The defendant answered by a general denial.

Subsequently W. H. Boffinger, claiming to be an ordinary creditor of the company without judgment, intervened in the cause, and representing that he was interested in protecting the assets of the company then in process of liquidation, he claimed the right to defend the company, and setting up for it sundry special defences, he prayed that plaintiff's demand against defendant be rejected.

The plaintiff excepted to this intervention on the ground that it exhibited no cause of action or right to intervene, and this exception was sustained and the intervention dismissed.
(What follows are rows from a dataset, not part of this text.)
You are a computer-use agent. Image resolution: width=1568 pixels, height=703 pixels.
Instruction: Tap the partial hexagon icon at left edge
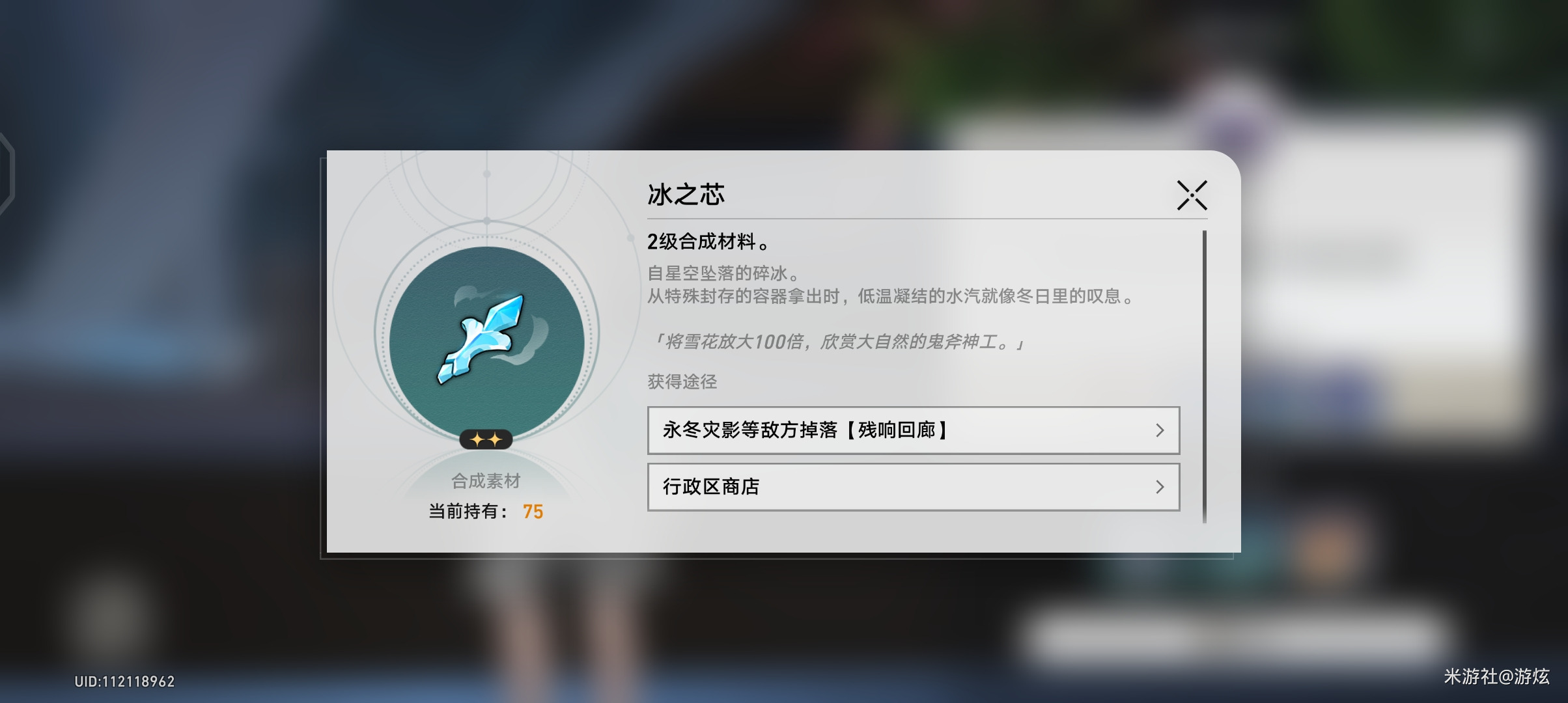[7, 174]
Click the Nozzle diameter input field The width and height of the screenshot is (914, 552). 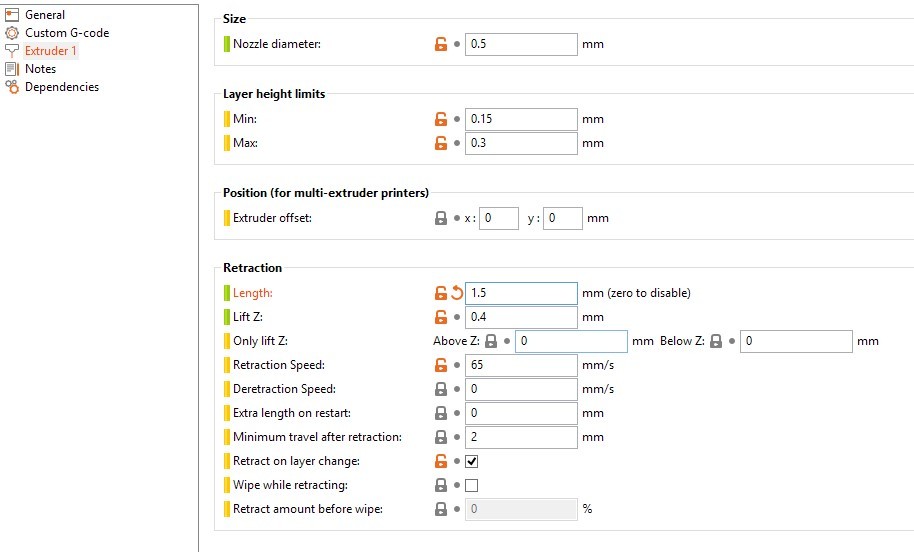[521, 44]
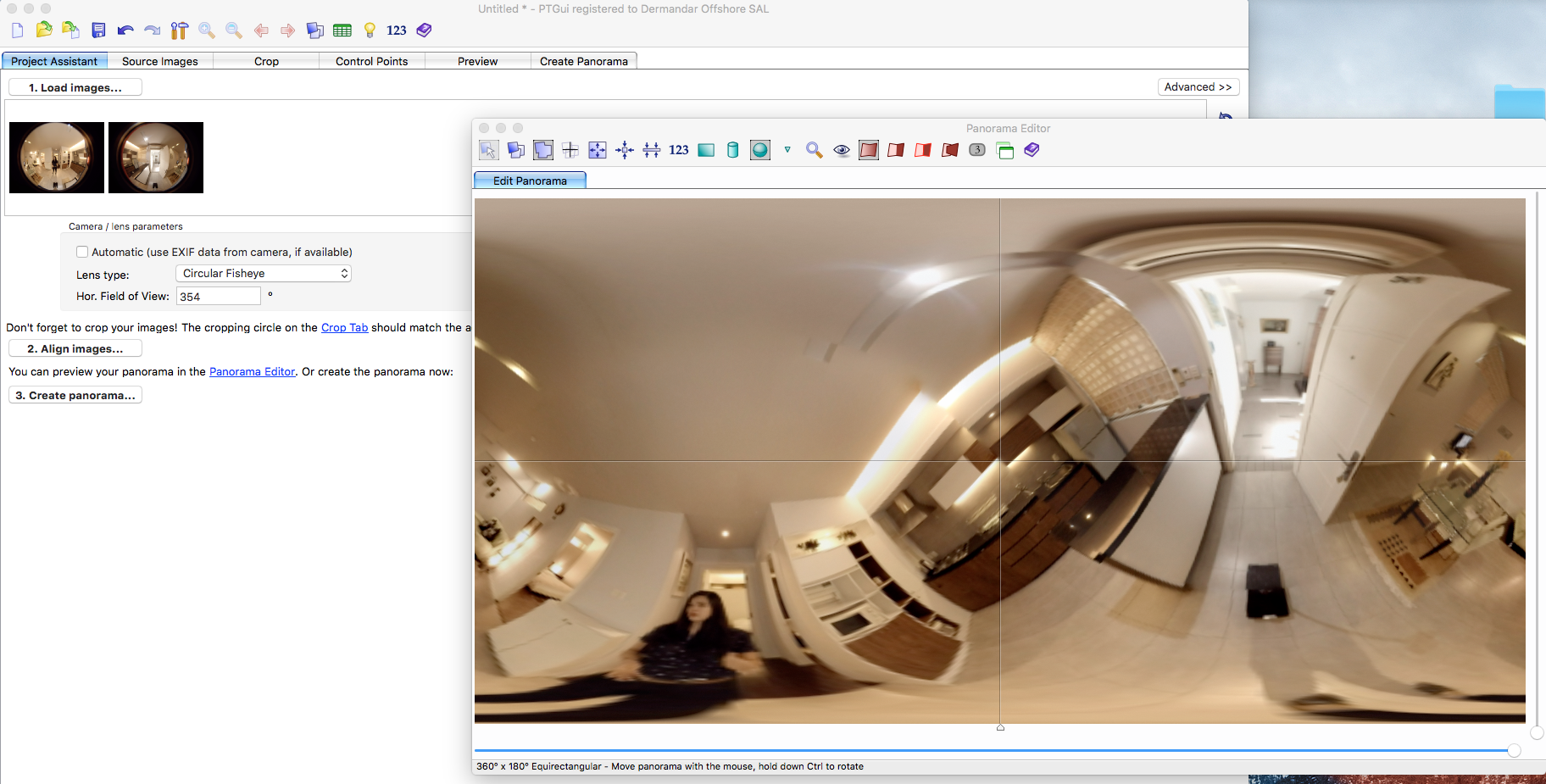Toggle the eye preview icon
This screenshot has width=1546, height=784.
pyautogui.click(x=842, y=150)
The case then went to trial on the issue between plaintiff and defendant, and resulted in a judgment in favor of plaintiff as prayed for, from which defendant has not appealed. But Boffinger, alleging that he is aggrieved and injured by both the judgment dismissing his intervention and by the judgment on the merits, appeals from both.

The judgment dismissing the intervention was clearly right. No jus in re or jus ad rem is involved. Plaintiff's suit is purely a personal action of debt, and the intervenor only claims to be an ordinary creditor of defendant. No fraudulent collusion between plaintiff and defendant is charged, nor is there even a direct claim that defendant is insolvent. From the adoption of our Code of Practice, it has been the settled construction of Arts. 389 and 390 that the interest required to authorize an intervention "must be direct and closely connected with the object in dispute founded on some right, claim or lien, either conventional or legal," and that ordinary personal creditors of a defendant "have no right to interfere with the administration of justice between him and other individual creditors who are pursuing their claims in the ordinary mode of legal procedure." Brown vs. Saul, 4 N.S. 434; Pierre vs. Marre, 7 N. S. 196.

And even in cases which justify an intervention by a creditor he can not interfere between the parties except for the protection of his own rights, and can not contest plaintiff's claim against defendant or set up exceptions or defences which are personal to the latter. Carroll vs. Bridewell, 27 An. 239; Flemings vs. Shields, 21 An. 118; Lee vs. Bradlee, 8 O.S. 55.

There may be exceptions to these rules in cases of fraud and collusion between the parties. Suc. of Baum, 11 Rob. 314.

The appeal of Boffinger from the judgment on the merits stands simply as an...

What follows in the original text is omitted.